Meritavi di più – meritavi

di non dover elemosinare

ciò che a nessuno si nega:

un alito leggero d’affetto,

uno sguardo e il rispetto.

2 Risposte a “A G.C.”

  1. Parole dolci, delicate, come si arguisce fosse lei, per un poesia davvero molto bella, empatica.
    Il tuo affetto è lampante e credo che lo sapesse. Un solo affetto non basta, certo, ma a volte anche una sola persona può dar senso ad un sentimento. Forse questo apprezzava lei, forse questo consolerà in parte te per la sua perdita.

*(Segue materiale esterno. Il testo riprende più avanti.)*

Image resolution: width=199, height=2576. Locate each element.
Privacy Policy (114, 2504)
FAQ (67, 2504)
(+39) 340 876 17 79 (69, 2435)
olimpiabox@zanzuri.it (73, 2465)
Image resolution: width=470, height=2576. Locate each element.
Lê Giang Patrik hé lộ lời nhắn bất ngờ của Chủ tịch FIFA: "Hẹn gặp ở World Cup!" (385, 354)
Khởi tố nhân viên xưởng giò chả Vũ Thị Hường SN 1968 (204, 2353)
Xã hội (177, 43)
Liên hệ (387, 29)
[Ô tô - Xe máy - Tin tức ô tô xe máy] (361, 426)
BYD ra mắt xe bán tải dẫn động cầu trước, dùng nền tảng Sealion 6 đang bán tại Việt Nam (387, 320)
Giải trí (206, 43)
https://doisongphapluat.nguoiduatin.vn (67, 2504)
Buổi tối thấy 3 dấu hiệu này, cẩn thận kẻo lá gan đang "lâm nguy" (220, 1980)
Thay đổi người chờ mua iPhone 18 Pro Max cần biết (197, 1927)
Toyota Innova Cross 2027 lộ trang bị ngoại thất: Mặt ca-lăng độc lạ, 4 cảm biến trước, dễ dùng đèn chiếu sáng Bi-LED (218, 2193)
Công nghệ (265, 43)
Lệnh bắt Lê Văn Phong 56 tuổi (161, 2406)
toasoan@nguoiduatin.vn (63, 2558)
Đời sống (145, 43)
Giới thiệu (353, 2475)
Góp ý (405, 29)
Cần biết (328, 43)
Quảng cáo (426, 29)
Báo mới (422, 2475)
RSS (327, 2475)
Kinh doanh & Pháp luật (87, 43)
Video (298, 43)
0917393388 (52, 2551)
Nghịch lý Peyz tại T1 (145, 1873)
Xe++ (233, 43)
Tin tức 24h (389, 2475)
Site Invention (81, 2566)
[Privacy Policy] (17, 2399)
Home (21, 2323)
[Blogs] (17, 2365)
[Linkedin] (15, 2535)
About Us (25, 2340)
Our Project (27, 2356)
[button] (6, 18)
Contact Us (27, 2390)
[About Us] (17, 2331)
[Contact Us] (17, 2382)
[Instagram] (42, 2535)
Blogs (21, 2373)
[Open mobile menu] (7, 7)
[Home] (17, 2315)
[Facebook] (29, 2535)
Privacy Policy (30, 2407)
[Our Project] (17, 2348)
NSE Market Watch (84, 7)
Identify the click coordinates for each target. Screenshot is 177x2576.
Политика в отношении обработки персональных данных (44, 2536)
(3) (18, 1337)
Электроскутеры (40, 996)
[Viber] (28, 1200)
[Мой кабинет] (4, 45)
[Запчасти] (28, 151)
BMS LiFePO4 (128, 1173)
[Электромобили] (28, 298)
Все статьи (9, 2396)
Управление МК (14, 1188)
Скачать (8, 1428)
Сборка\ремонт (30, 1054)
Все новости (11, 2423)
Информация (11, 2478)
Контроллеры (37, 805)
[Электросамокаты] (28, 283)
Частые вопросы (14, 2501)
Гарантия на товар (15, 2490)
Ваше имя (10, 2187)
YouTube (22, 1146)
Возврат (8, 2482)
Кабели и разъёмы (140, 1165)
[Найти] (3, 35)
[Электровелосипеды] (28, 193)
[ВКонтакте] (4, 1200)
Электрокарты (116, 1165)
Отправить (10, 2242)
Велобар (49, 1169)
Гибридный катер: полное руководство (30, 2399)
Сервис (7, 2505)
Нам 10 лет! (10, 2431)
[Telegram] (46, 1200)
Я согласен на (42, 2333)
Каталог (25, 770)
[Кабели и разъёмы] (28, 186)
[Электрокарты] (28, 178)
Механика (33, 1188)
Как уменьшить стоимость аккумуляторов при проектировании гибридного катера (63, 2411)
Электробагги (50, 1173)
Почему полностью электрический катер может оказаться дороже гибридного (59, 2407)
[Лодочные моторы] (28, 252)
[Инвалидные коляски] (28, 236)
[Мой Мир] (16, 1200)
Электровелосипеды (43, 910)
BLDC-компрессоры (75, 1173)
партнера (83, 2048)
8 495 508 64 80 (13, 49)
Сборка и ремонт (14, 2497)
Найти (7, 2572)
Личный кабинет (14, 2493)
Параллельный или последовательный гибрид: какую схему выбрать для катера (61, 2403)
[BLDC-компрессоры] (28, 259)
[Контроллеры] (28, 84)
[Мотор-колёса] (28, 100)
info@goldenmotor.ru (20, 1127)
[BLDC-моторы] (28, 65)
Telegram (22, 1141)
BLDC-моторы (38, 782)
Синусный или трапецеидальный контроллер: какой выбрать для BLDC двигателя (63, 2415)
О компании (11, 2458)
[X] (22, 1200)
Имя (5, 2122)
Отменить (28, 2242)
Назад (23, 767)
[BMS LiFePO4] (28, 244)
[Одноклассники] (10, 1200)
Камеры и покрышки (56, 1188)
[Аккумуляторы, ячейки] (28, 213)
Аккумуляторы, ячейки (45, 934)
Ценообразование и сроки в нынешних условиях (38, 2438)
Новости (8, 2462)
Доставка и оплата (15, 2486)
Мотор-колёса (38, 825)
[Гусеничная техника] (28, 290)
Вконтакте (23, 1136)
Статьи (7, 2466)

    1. Ciao Francesca. Grazie delle tue parole. Giusi era un lui, un amico di mia madre e un po’ anche mio. Ho fatto in tempo a rivederlo a Capodanno, stremato, sfinito dalla malattia e dalla stanchezza. Un uomo generoso, sempre pronto ad aiutare gli altri, e purtroppo lasciato solo.
      Faccio un po’ fatica a consolarmi perché è morto un mese dopo, proprio il giorno del mio compleanno. Un regalo difficile da gestire.
      Ma l’affetto che hai percepito è verissimo, sincero: era un po’ di famiglia, per noi.